Revista Amore - Marla Reyes


Ing. Marla Reyes
Gerente de Techno Commerce Group

Cuando inicia un nuevo año, las listas de deseos y propósitos nunca pueden faltar: perder peso, conseguir un mejor trabajo, hacer crecer nuestra empresa, mudarnos a una casa nueva, etc. Iniciamos con la mejor disposición, las primeras semanas hacemos cambios en nuestra rutina diaria, nos sentimos muy enfocados y con mucha energía. Pero, conforme pasan los días, poco a poco perdemos el objetivo y regresamos a nuestra rutina anterior.

¿Por qué pasa esto? ¿Qué nos hace falta?

Desde que éramos niños nos enseñaron a vivir en nuestra zona de confort, a tener miedo a lo desconocido! Adoptamos situaciones en nuestra vida que a pesar de que sabemos que debemos cambiarlas ¡No lo hacemos! El problema aquí es que quedarnos en la zona de confort nos limita y no nos permite crecer o alcanzar nuestras metas.

Nos perdemos de disfrutar el éxito viviendo una vida rutinaria que en determinado momento nos deja de dar bienestar, llegando al final del año entendemos que pospusimos la mayoría de los propósitos que nos habíamos planteado al iniciar, propósitos que eran importantes y necesarios para nuestro crecimiento profesional o personal.

Perder el miedo a salir de nuestra zona de confort empieza desde adentro, es algo que debemos definir nosotros, es una decisión emocional, tenemos que aprender a cambiar nuestros pensamientos, ideas y sentimientos que no nos dejan crecer. Los límites los ponemos nosotros, mentalmente decidimos que no podemos hacerlo, además nos enfrentamos a algo inevitable: las costumbres, nos hemos arraigado a ellas por mucho tiempo y se convierten en barreras ante el cambio, son las excusas que justifican nuestro actuar. Me refiero a costumbres que no nos permiten crecer y que nos distraen de nuestra meta.

Una solución es convertir los propósitos y metas en pequeños proyectos, los cuales, deben de tener fechas de inicio y fechas de conclusión, porque los proyectos son temporales y tenemos que buscar la forma de realizarlos. El secreto es definir fechas próximas que sean realistas, si el periodo es muy corto solo lograremos desilusionarnos,  si el periodo es demasiado largo corremos el riesgo de nunca realizarlo, pero si elegimos el momento indicado conseguiremos lo que buscamos.

Tener un plan de acción es tan importante como definir el método de medición. Si queremos darnos cuenta del éxito o fracaso de un proyecto es importante medir periódicamente los alcances así podremos hacer cambios de estrategia durante su ejecución.

Es transcendental tener claro que nuestro proyecto depende de nosotros mismos, y no de los demás. Cuando definimos proyectos que dependen de otros, estamos poniendo fuera de nuestro control si se cumplen o no se cumplen.
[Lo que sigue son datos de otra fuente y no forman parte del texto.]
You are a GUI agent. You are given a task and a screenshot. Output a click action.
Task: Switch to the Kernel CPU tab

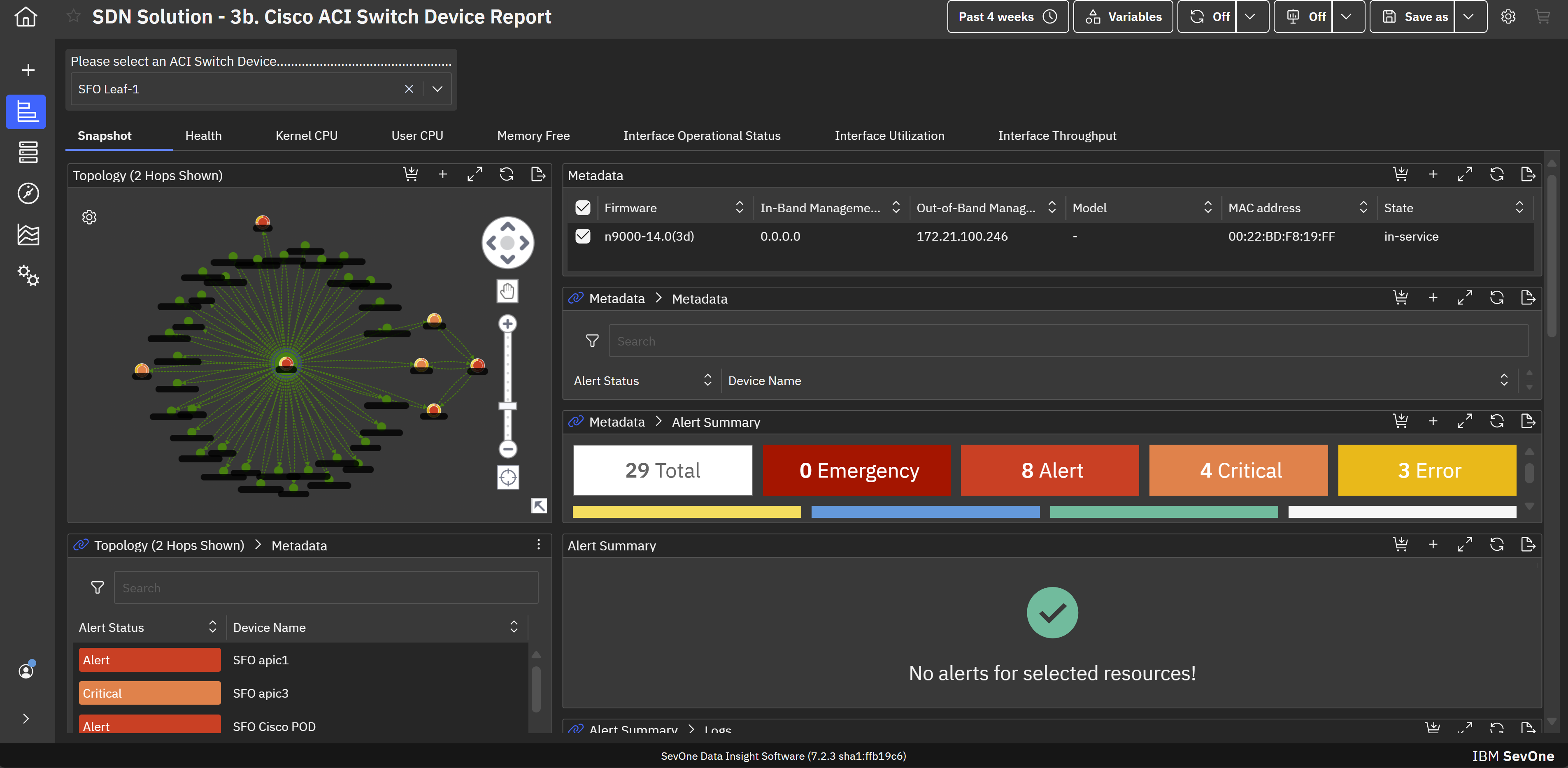[306, 136]
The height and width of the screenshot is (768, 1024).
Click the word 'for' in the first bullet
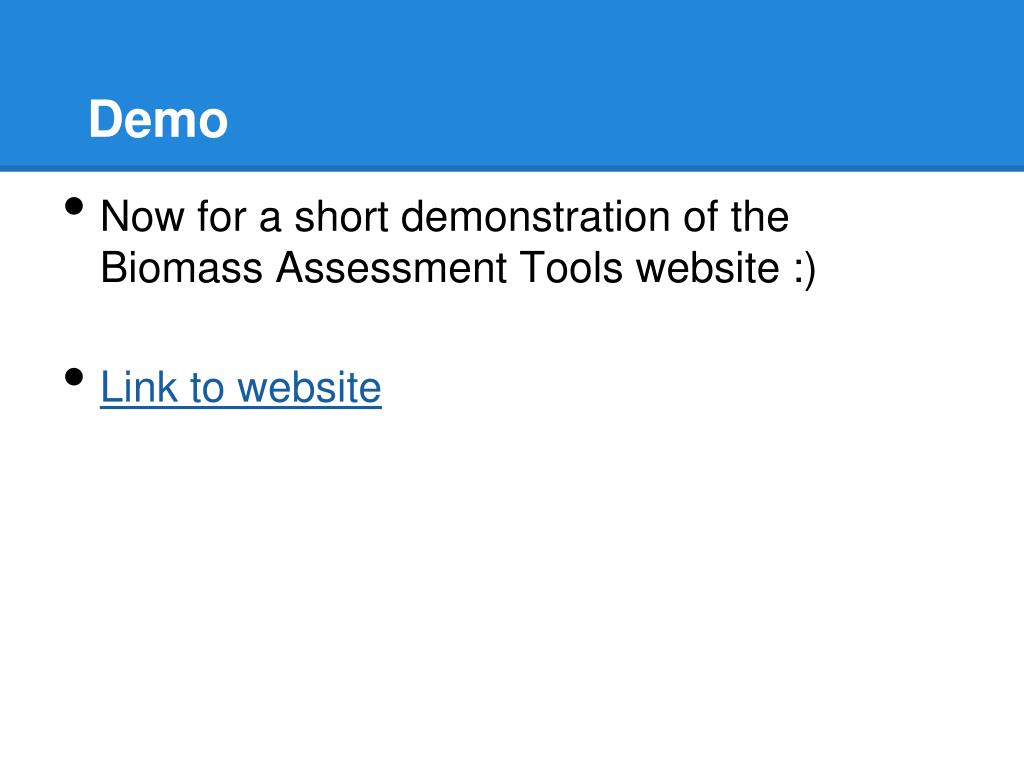pos(221,216)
Los proyectos demasiado ambiciosos son fáciles de abandonar: hay que abarcar cosas que veamos que están a nuestro alcance. Igualmente, los proyectos demasiado fáciles no nos suponen salir de nuestra Zona de Confort, no nos aportan progresos palpables.

Ponernos un montón de objetivos sólo por tener muchas cosas que hacer, si de verdad no están enfocados a conseguir algo que realmente nos apasiona, sólo servirá para tener una larga cadena de objetivos abandonados a lo largo del camino.

El año comprende 365 días, los cuales pueden ser tan productivos como definamos que sean.  No permitamos que acabe el año sin cumplir los propósitos planteados, no permitamos que el miedo nos paralice y sobre todo enfoquémonos en salir de nuestra Zona de Confort.